Fig. 116. Mutant coloured individual, a so-called Kushangaza, of N. brichardi, photographed in southern Tanzania. However very rare, Kushangaza individuals are occasionally seen in N. brichardi, as well as in other Lamprologini.
Fig. 117. A Kushangaza individual of N. brichardi, photographed in southern Tanzania. 
Fig. 118. An odd coloured individual of N. pulcher, photographed at Kitawe (map Fig. 20). The absence of a colour pattern on the cheek is one of the characteristic features of this species.
Fig. 119 (left). N. pulcher at Molwe (map Fig. 20). Fig. 120 (right). N. brichardi at Namansi (map Fig. 52).
Fig. 121 (left). N. pulcher at Kalubale, southern Tanzania (map Fig. 20). Fig. 122 (right). N. pulcher at Cape Finga, Samazi (map Fig. 20).
Fig. 123. Neolamprologus pulcher along the Ufipa escarpment (map Fig. 52) – from Kalila to Karema – is the northernmost variant of the species in Tanzania. It lacks some of the conspicuous turquois colour on the head, as seen in most other variants. Overall, the species is quite homogenous except for it being more yellow in the area of Kambiwmba and Kantalamba, the 'Daffodil' variant. From Ikola north to Lubulungu River, there are no N. pulcher or N. brichardi. Along this coastline four other princess-like species are found (N. savoryi, N. sp. "Princess Kekese", N. sp. "Princess Lyamembe" and N. gracilis (Karlsson & Karlsson, 2017b)). North of Lubulungu River N. brichardi reoccurs.
Fig. 124. Cape Mpimbwe (map Fig. 52) is a large promontory encompassing several bays and points, whereof Katondo Point being one of the larger rocky habitats. Lake Tanganyika is in need of more protected areas – safe havens – for its wildlife. Cape Mpimbwe, with its large species diversity, could be such a place.
Fig. 125. N. pulcher at the southern side of Kolwe Point, Cape Mpimbwe (map Fig. 52).
Fig. 126. Back in the boat after having surveyed the shallow underwater habitat at Msalaba Rocks (map Fig. 52), located just over 800 metres east of Silaf Rocks. From the left: Yusuph Maridadi, Michael Mwanakatwe and Mikael Karlsson (one of the authors).
Fig. 127. Bomani Point (‘Boma’ meaning ‘Fort’ in English), on the southern side of Kasanga Bay. The ruins of Fort Bismarck are located on the point (visible in the picture), now in the area of a military camp. The fort was built by the German colonial rule in the end of the 1880s, and was demolished for material to build a school in the late 1950s. Permission by the military is needed to dive at the point. Map Fig. 20.
Fig. 128 (left). N. pulcher at Bomani Point , on the southern side of Kasanga Bay (map Fig 20). Fig. 129 (right). N. pulcher at Kiliwani, 3 km south of Kasanga (map Fig. 20). Picture captured just north of the village.

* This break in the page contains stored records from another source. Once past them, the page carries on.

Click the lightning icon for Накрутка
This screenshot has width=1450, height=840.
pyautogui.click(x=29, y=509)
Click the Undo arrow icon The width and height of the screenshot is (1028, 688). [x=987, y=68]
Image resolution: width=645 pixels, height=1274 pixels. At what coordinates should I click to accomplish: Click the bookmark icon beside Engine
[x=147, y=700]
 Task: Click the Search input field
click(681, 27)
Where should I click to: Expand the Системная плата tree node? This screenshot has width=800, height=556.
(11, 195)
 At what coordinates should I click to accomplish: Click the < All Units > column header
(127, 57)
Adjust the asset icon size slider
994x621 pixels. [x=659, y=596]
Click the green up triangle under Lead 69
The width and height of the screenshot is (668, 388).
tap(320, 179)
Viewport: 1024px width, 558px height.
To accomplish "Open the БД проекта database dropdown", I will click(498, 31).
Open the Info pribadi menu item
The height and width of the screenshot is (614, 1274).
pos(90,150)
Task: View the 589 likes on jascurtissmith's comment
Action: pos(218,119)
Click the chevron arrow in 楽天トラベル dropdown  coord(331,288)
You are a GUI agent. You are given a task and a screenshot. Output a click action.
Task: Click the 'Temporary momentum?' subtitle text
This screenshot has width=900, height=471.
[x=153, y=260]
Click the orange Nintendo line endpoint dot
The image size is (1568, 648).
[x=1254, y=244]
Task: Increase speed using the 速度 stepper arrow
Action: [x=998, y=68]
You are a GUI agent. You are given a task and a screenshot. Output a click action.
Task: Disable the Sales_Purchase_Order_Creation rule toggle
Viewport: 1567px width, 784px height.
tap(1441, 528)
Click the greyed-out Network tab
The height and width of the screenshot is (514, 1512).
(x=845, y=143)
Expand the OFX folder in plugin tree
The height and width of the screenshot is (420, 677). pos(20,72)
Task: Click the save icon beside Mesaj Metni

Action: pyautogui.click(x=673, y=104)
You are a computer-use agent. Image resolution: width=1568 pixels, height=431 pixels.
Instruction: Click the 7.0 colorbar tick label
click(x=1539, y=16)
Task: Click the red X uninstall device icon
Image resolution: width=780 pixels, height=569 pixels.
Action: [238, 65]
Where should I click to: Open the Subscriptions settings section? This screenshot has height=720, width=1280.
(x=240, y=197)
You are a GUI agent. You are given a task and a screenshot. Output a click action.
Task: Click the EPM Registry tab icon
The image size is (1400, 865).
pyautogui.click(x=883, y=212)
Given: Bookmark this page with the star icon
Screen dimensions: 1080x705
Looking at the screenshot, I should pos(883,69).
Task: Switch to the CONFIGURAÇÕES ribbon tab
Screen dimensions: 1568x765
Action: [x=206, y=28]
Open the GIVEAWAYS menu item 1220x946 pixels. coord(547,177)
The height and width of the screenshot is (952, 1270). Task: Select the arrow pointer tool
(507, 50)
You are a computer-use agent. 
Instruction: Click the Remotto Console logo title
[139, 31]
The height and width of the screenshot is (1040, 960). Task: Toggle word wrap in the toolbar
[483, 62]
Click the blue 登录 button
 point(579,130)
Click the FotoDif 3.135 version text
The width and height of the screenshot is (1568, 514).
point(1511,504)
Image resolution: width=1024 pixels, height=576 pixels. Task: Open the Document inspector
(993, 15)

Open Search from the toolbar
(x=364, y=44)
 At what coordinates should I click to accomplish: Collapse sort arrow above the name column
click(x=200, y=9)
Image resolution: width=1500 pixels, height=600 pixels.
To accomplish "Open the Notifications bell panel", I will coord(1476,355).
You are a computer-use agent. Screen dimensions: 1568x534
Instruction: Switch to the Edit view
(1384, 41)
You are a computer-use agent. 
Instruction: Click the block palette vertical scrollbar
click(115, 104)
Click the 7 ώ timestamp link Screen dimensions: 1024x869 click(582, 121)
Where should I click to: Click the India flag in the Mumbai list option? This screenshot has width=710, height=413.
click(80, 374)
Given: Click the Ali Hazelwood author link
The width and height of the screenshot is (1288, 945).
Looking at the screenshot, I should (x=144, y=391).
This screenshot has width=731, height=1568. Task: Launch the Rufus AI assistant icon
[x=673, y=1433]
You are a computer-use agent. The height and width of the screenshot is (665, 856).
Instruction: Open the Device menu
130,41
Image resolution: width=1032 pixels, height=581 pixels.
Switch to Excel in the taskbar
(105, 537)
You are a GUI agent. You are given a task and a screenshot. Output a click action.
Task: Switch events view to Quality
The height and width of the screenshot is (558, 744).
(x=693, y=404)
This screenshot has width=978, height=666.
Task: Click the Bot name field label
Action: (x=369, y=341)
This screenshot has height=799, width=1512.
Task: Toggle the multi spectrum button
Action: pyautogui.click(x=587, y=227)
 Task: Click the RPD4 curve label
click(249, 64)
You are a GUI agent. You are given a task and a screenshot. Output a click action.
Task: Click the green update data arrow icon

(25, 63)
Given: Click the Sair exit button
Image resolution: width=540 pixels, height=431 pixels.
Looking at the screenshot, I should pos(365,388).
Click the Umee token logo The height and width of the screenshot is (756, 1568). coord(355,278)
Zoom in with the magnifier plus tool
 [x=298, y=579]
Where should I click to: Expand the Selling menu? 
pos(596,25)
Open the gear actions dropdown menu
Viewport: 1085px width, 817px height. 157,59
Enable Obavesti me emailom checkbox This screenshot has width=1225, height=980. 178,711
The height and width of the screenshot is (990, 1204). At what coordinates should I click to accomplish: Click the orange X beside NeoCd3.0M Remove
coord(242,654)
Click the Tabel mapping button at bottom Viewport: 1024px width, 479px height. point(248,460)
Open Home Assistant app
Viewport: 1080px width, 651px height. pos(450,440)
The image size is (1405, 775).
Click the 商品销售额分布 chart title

Intriguing biogeographic pattern
The lamprologin species are estimated to be more than 5 million years old (Sturmbauer et al., 2010). Many geological and evolutionary events have happened over the years, causing species to form and spread, shrink and collapse, as well as hybridise. Concerning the historical procedure of these events, one can only speculate. Nevertheless, the current situation is an intriguing pattern of biotic distribution. How the present biogeographic pattern of the many populations of N. pulcher and N. brichardi has evolved is a mystery. However, this does not preclude the populations from being sortable and classified. We only need to realise that the pattern exist, not how it came to be. 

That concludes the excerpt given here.